Brutale Bluttat in der Steiermark: Junge ersticht seinen eigenen Großvater
- Täter ist erst 17 Jahre. Hintergründe sind unklar
- Grund für den tödlichen Angriff war ein Streit
Tödlich endete am Mittwochnachmittag in Elsbethen bei Salzburg eine Auseinandersetzung eines 17 Jahre alten Mannes mit seinem 53-jährigen Großvater. Der junge Mann hatte den Arbeiter an seinem Arbeitsplatz mit einem Messer niedergestochen.
Gegen 16.30 Uhr war am Gendarmerieposten Glasenbach - eine Ortschaft der Gemeinde Elsbethen - der Notruf eingegangen, dass in einer Metall verarbeitenden Firma ein Mann tot am Boden liege.
Ein Gendarm fuhr sofort zum angeblichen Tatort und sah, wie gerade ein junger Mann mit dem Auto davon fuhr, schilderte der Leiter der Kriminalabteilung Salzburg, Karl Wochermayr.

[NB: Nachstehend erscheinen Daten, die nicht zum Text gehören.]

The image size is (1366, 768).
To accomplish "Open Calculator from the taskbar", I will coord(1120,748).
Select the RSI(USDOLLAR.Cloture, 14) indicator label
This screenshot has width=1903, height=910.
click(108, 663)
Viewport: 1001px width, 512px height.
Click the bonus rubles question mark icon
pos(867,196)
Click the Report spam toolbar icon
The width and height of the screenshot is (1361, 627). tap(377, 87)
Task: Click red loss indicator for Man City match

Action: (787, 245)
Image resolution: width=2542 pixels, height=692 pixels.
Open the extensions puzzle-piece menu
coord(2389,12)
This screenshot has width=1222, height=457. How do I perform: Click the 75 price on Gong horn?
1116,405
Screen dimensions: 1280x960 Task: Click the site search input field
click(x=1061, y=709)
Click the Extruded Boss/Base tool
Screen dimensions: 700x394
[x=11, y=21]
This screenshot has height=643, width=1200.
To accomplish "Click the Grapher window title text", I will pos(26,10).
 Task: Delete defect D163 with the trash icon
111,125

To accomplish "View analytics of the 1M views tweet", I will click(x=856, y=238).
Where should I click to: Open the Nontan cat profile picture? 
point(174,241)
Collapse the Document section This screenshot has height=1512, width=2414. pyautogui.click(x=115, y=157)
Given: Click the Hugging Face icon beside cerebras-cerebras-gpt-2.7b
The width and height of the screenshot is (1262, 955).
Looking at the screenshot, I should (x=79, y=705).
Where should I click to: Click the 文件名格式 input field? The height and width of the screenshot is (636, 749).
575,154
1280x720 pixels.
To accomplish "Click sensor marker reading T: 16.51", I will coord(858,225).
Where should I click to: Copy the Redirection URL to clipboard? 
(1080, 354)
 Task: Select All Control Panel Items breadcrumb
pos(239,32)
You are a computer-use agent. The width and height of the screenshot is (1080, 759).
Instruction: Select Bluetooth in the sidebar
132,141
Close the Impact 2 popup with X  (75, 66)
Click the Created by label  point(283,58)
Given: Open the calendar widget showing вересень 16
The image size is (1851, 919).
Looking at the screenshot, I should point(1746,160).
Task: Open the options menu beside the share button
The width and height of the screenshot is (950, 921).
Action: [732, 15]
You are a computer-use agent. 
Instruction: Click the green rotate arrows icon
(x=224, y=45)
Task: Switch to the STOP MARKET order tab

Der Zeuge, der zuvor auch die Exekutive alarmiert hatte, sagte, dass es sich um den Täter handle, woraufhin der Gendarm das Auto verfolgte und den etwa 17 Jahre alten Mann festnahm.
Er selbst hatte mehrere Schnittverletzungen an den Händen erlitten, so dass er von den Kriminalisten nicht ausführlich einvernommen werden konnte. Er wurde mit der Rettung ins UKH Salzburg eingeliefert.
Die Hintergründe für die Auseinandersetzung mit ihren tödlichen Folgen sind deshalb noch nicht bekannt. Auch über das Opfer gab es zunächst keine genaueren Angaben, außer dass der Mann in der Stadt Salzburg gelebt haben soll.
Der Zeuge der Bluttat hatte einen Schock erlitten und wurde in die Christian-Doppler-Klinik eingeliefert, wie das Rote Kreuz auf Anfrage bestätigte.